8 Tips to Growing a Snack Product
Food industry leaders stressed that the brands of yesterday will not be the brands of tomorrow. Major food corporations are struggling to maintain sales as modern consumers search for healthier food, sustainable brands and startups with purpose.
Tips from Expo West “How Consumer Obsession is Driving A New Model of Snacking Innovation” panelists:
- Be consumer obsessed. Coffer with Mondeléz declared: “We are very clear who our boss is. … If you take care of the consumer, the rest of the stuff will fall right into place.”

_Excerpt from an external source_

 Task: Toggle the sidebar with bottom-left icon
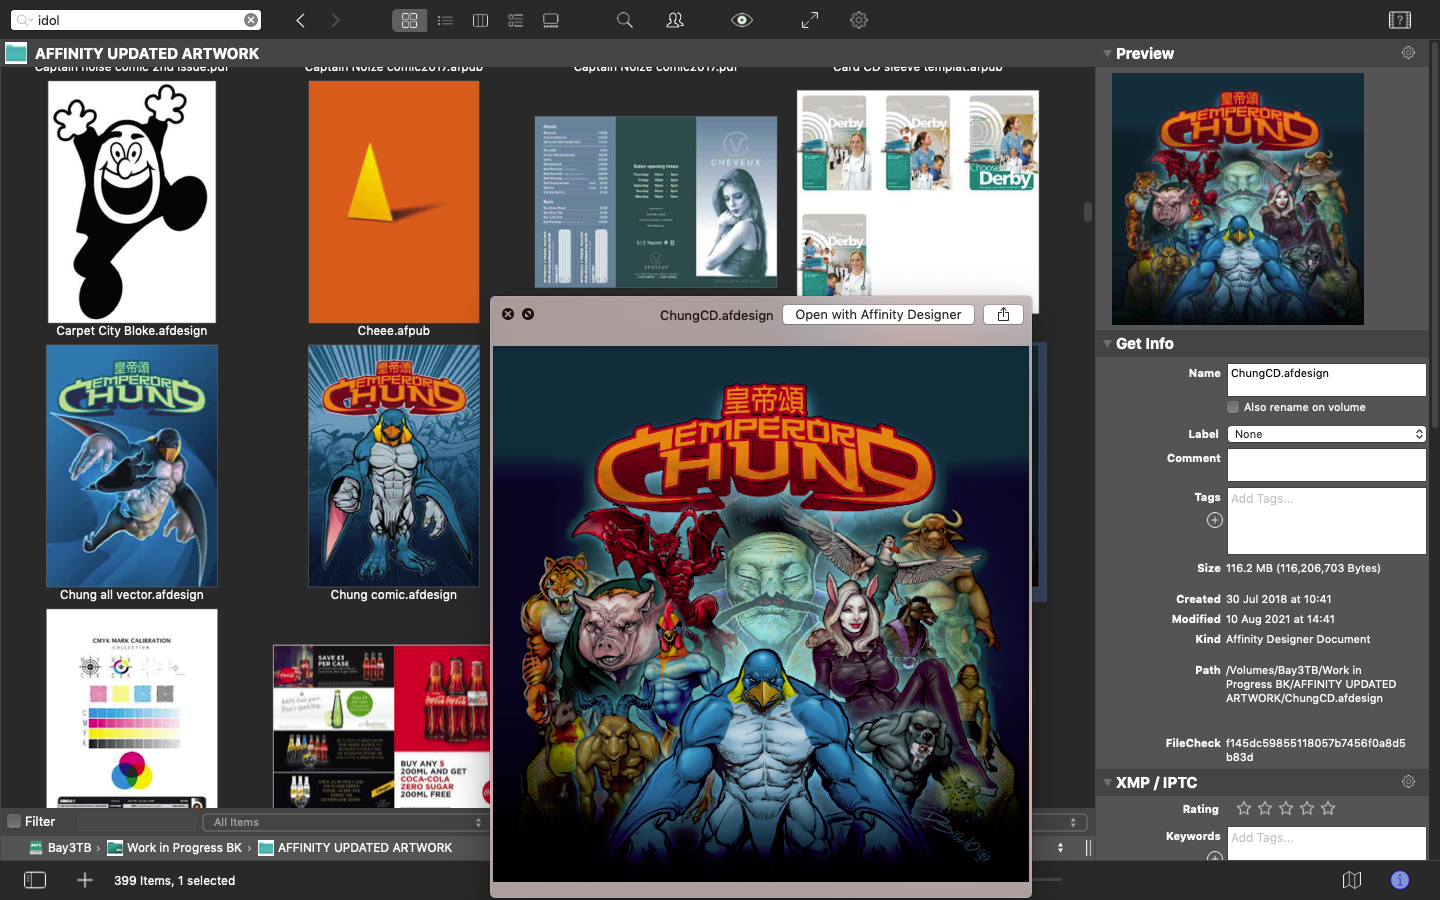pos(35,880)
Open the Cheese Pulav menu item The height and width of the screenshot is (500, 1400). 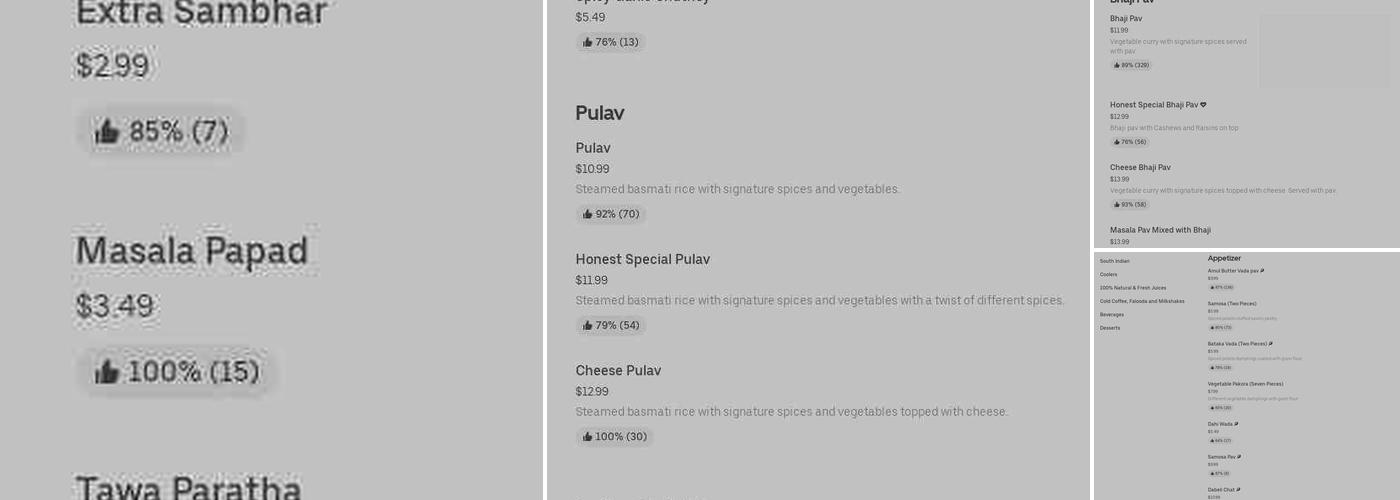coord(618,371)
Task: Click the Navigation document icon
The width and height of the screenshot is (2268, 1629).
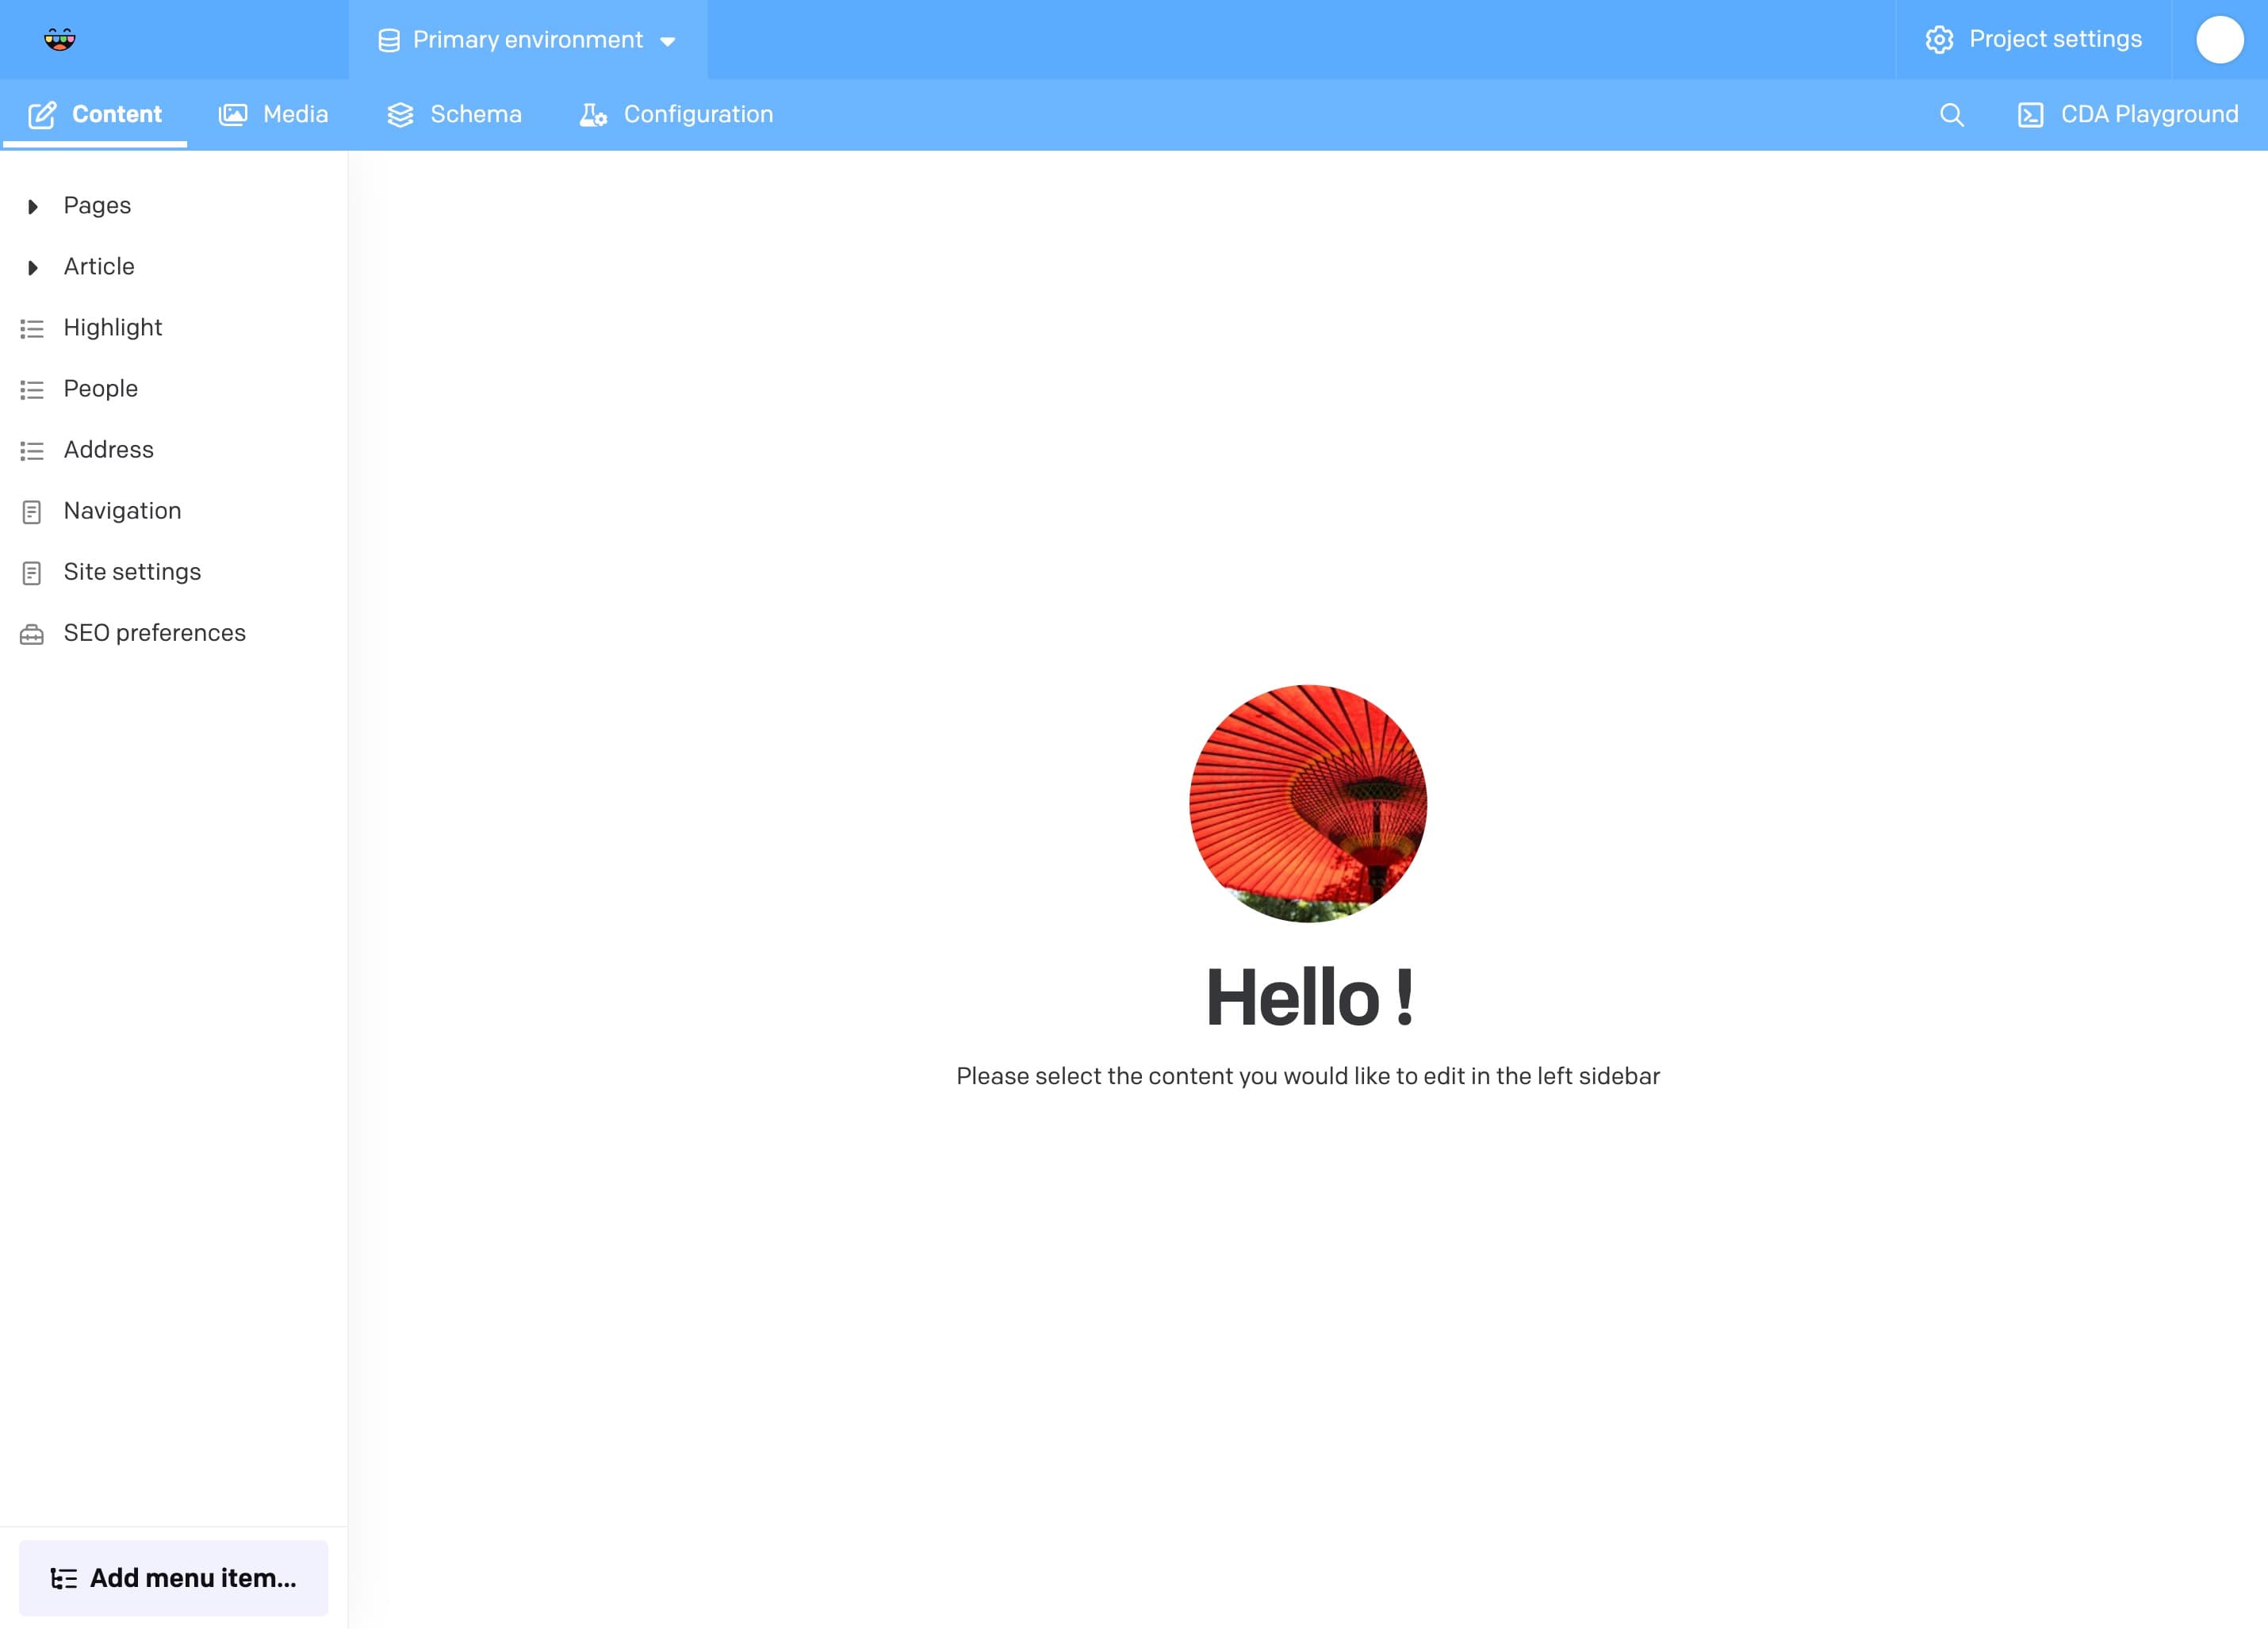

- Reinvent testing. “The old model of how to innovate, how to test with consumers, that’s yesterday’s news,” Coffer continued. “Get with consumers – not in controlled environments.” Prototyping and testing needs to be at a much more rapid pace.
- Build a brand with a mission. Successful brands create a lifestyle around their product. “Build a culture out of it,” said Oza with Cavu Venture Partners.
- Don’t be cheap. Brands that have good ideas but aren’t spending the right budget amount to execute their plans are going to fail, said Oza.
- Remember: taste is king. “It’s America, we will not sacrifice on taste. In Japan, they certainly will. [But in America], you have to make it taste good,” Oza said.
- Experiment with ancient ingredients. From ashwagandha to turmeric, the ingredients of our forefathers are coming back into our food. “I think there’s room particularly in the states for taste buds to expand,” said Janet Planet, head of ideas at Fahrenheit 212.
- Start super small. Wolf of Snack Futures suggested putting a new product in a local yoga studio and see how people react. Give it to family and friends to test for feedback. Start with a small attraction, then go bigger.
- Convenience stores are ready for a disruption. Convenience stores are arguably the worst places today in terms of health food, but they’re still a hot spot for snacks.